Pierre Centlivres: Os objetivos dos EUA e da OTAN nunca foram muito claros. Eles estavam tentando lutar contra o terrorismo e capturar Bin Laden ou dar ao país uma constituição e construir uma democracia? Toda a operação militar abarcou esses diferentes aspectos do conflito. Após os eventos de 11 de setembro, Washington pediu ao Talibã que entregasse Bin Laden. Eles recusaram. Essa resposta negativa foi o gatilho para a intervenção americana.

Tanto no nível militar quanto no civil, a intervenção de 20 anos parece ter falhado completamente. Por quê?

P.C.: Na minha opinião, existem vários fatores que explicam essa falha. Em primeiro lugar, a operação militar americana baseou-se em falsas premissas e numa má análise da situação, como mostram os objetivos de Washington. Em segundo lugar, há também o fracasso da guerra contra o Talibã, que vem ganhando terreno desde 2003. Esses fracassos foram agravados pelo fraco desempenho do governo afegão em todos os níveis, incluindo os governadores das diferentes províncias.

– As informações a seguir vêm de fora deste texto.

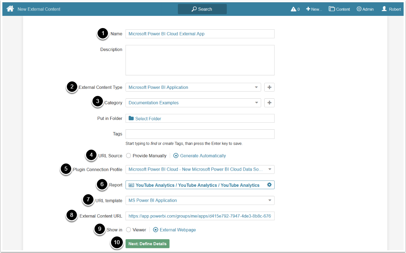
Task: Click Next: Define Details button
Action: (147, 244)
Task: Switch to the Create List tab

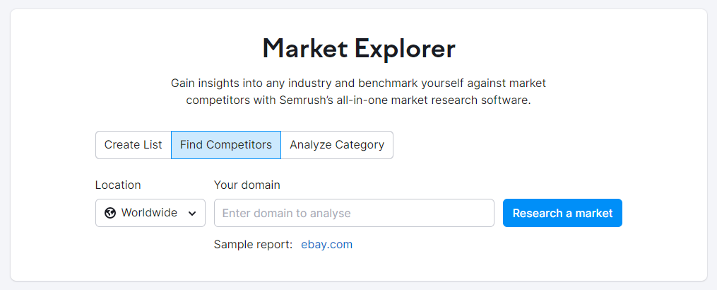Action: [133, 145]
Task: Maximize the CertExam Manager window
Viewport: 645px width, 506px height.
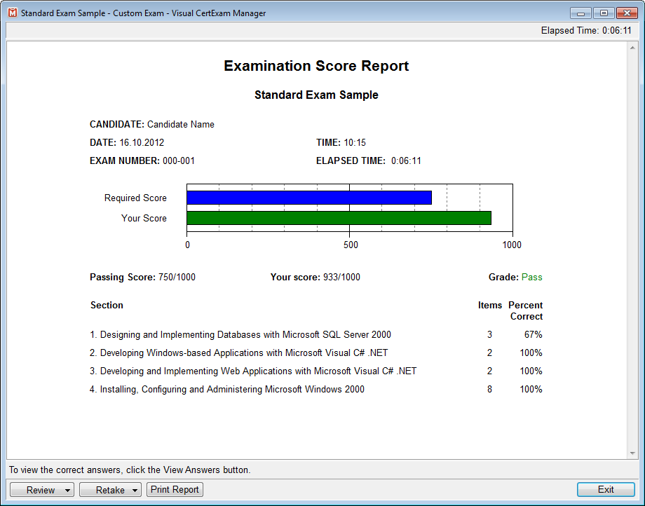Action: (604, 13)
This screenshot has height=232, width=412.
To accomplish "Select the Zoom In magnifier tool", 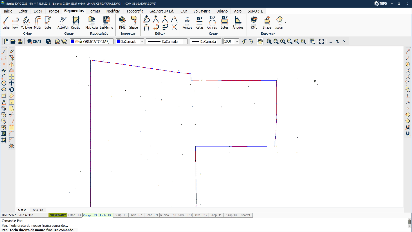I will pyautogui.click(x=283, y=41).
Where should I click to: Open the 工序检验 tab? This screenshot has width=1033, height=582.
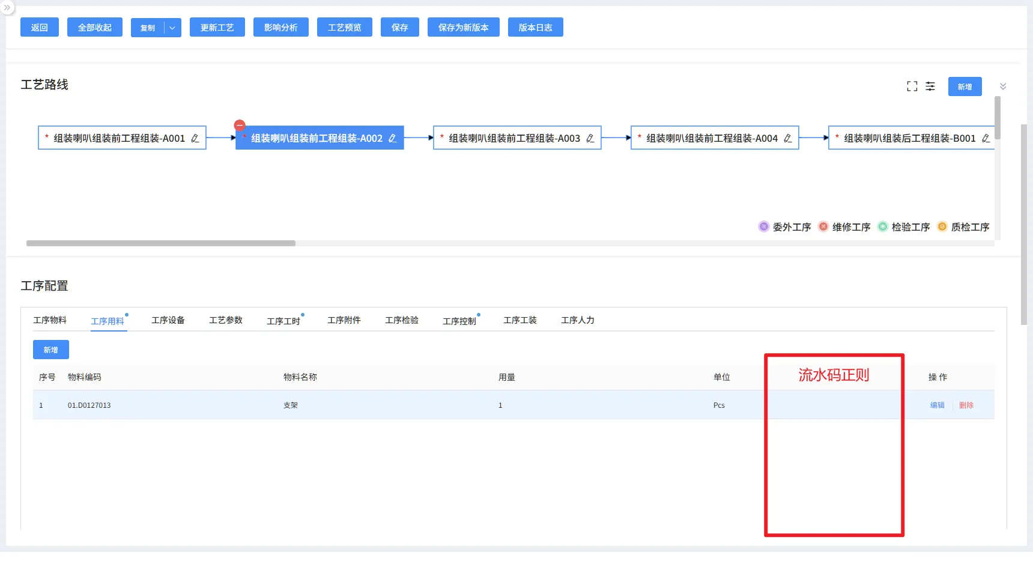(402, 320)
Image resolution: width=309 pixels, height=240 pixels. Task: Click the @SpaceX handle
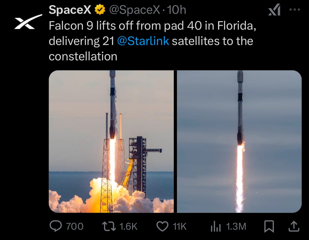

No último governo, houve grande desunião entre os diferentes ministros e também entre o presidente Ashraf Ghani e seu adversário nas eleições presidenciais, Abdullah Abdullah. Essas divisões cresceram sobre um pano de fundo de corrupção generalizada. Os funcionários nomeados pelo presidente, especialmente os governadores de províncias ou chefes de polícia, enriqueciam em seus cargos.

O exército afegão quase não ofereceu resistência à ofensiva final do Talibã. Como você explica isso?

P.C.: A corrupção minou a integridade do exército também. Muitos soldados não estavam sendo pagos porque seus oficiais haviam embolsado o dinheiro. O número de homens em unidades de combate foi inflado de modo que ocorria, por exemplo, um adiantamento de dinheiro americano destinado a equipar unidades inexistentes. Além disso, muitos dos soldados estavam preocupados com a luta contra o Talibã. Eram compatriotas que compartilhavam sua fé islâmica e que simplesmente se opunham ao governo. Portanto, um soldado afegão pode muito bem se perguntar: por que lutar contra meus irmãos e contra outros muçulmanos?

Qual parte das organizações não governamentais (ONGs) neste desastre?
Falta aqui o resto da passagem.